This wasn't my experience when interacting with and dating men in the mid-late 30s+ age group. I went out with very few men in my age group due to lack of compatibility in many areas -- this being one of them, their attitude toward dating and relationship dynamics. The majority were inexperienced, had no true concept of relationship compatibility, and viewed women as mere subjects they were entitled to or owed simply for existing, having a job and not being a "felon."

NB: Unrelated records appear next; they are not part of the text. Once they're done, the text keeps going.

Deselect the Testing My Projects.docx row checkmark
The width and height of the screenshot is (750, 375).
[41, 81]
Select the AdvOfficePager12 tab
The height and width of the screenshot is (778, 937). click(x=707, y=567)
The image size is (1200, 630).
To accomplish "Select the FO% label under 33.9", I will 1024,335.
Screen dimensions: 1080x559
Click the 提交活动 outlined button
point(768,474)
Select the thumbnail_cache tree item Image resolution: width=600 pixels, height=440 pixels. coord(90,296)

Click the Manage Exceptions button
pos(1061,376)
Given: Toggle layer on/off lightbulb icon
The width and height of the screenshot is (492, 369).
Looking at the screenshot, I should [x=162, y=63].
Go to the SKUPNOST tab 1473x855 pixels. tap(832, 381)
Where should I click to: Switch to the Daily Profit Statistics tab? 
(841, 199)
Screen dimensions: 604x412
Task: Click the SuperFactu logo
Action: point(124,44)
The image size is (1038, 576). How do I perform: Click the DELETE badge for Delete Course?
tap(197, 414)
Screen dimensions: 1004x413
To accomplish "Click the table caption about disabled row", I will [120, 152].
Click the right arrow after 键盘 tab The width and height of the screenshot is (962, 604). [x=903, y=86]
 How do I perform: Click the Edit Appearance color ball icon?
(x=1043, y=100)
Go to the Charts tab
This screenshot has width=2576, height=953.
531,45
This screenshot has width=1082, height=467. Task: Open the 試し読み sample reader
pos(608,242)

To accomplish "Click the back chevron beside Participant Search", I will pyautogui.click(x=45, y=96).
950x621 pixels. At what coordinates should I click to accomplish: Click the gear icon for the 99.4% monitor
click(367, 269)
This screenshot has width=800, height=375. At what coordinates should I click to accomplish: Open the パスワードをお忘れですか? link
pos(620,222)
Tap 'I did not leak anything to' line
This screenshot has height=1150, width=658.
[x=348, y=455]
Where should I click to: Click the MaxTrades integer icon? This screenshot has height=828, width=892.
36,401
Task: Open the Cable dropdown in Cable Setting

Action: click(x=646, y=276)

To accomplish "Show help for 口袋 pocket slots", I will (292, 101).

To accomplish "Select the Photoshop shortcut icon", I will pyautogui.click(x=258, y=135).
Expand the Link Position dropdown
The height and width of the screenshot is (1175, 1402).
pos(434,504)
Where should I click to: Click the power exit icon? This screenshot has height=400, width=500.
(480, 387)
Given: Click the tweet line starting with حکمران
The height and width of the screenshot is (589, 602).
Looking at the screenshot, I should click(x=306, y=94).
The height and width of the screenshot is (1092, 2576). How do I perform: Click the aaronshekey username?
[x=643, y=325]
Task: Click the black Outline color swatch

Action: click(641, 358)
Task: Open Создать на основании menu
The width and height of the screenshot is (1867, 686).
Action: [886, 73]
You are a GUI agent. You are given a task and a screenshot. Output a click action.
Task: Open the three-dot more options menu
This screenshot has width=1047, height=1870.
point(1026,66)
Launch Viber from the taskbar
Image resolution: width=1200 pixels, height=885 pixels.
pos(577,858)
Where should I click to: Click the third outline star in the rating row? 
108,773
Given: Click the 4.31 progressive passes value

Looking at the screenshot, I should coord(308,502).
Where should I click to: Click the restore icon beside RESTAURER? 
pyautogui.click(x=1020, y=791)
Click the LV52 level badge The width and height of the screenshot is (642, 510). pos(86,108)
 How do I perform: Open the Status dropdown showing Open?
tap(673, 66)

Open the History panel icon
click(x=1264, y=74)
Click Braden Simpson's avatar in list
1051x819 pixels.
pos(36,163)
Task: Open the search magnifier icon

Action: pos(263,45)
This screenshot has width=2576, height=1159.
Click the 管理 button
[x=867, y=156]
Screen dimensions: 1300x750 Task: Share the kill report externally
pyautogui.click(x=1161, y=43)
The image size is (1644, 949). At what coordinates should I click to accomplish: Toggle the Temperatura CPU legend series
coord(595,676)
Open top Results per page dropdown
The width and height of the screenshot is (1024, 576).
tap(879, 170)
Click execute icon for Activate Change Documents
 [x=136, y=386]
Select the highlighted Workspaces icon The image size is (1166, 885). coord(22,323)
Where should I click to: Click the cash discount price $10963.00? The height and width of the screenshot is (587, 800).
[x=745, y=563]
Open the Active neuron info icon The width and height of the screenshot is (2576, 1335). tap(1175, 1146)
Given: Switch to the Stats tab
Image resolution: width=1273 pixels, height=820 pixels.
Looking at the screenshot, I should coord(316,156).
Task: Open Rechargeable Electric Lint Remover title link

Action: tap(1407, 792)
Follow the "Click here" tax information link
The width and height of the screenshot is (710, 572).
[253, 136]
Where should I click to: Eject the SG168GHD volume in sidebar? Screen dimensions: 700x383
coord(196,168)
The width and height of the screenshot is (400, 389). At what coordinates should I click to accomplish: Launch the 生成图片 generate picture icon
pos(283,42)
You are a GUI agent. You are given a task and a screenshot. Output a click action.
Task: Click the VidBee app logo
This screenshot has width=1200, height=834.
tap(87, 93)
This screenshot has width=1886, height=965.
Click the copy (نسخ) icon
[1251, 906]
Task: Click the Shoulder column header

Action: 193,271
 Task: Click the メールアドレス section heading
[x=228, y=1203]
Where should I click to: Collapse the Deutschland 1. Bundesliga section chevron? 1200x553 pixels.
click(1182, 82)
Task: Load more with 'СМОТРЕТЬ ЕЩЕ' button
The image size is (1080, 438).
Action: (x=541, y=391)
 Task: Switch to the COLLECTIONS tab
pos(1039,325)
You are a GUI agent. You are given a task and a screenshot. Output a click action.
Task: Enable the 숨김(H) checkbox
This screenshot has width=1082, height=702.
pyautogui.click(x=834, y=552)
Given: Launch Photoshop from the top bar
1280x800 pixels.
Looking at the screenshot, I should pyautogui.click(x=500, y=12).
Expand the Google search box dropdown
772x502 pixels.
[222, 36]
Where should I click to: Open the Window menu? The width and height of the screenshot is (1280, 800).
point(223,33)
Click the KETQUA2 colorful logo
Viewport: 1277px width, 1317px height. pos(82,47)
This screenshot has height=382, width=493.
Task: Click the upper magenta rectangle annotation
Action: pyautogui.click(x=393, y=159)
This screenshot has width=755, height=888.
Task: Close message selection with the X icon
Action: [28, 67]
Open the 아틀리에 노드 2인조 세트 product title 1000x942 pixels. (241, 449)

The older types were more mature, wiser, had a better understanding of relationship dynamics (in that they've had long term relationships and experience with what works/what doesn't -- trial and error, so to speak), etc. It was a very different experience all-around.

Quote:
Originally Posted by somebodynew View Post
I am probably way older than most of the folks on this board. I have dated many men. Depending on what you mean by "successful", I have not known one man among my BF's (certainly not my husband), brothers, brothers-in-law, friends and colleagues who treated women as anything other than people that managed to have successful relationships.
Yep. The men I dated more seriously, or had true interest treated women as people, not objects or things to acquire to "get" a girlfriend or wife. Practically all of these men were older, more mature or had experience with long term relationships or marriage.

Quote:
Originally Posted by timberline742 View Post
Yeah, that's not what I see. Quite the opposite. The ones that seem most successful treat women like regular people, closer to friends than assets.
+1.

Quote:
Originally Posted by somebodynew View Post
This disconnect seems apparent for young people. "Successful" looks like having lots of sex. Young people are stupid (really inexperienced) and bravado can be mistaken by girls for confidence. So early on it looks like "players" are more "successful". Read: they get laid. Just like most "players" grow up and realize that that is not much fun and is eventually empty and meaningless, girls grow up and realize what confidence really looks like. When the desire to have a relationship happens, either players or people who came to idolize players either grow up themselves or get stuck in youthful stupidity.
What she said.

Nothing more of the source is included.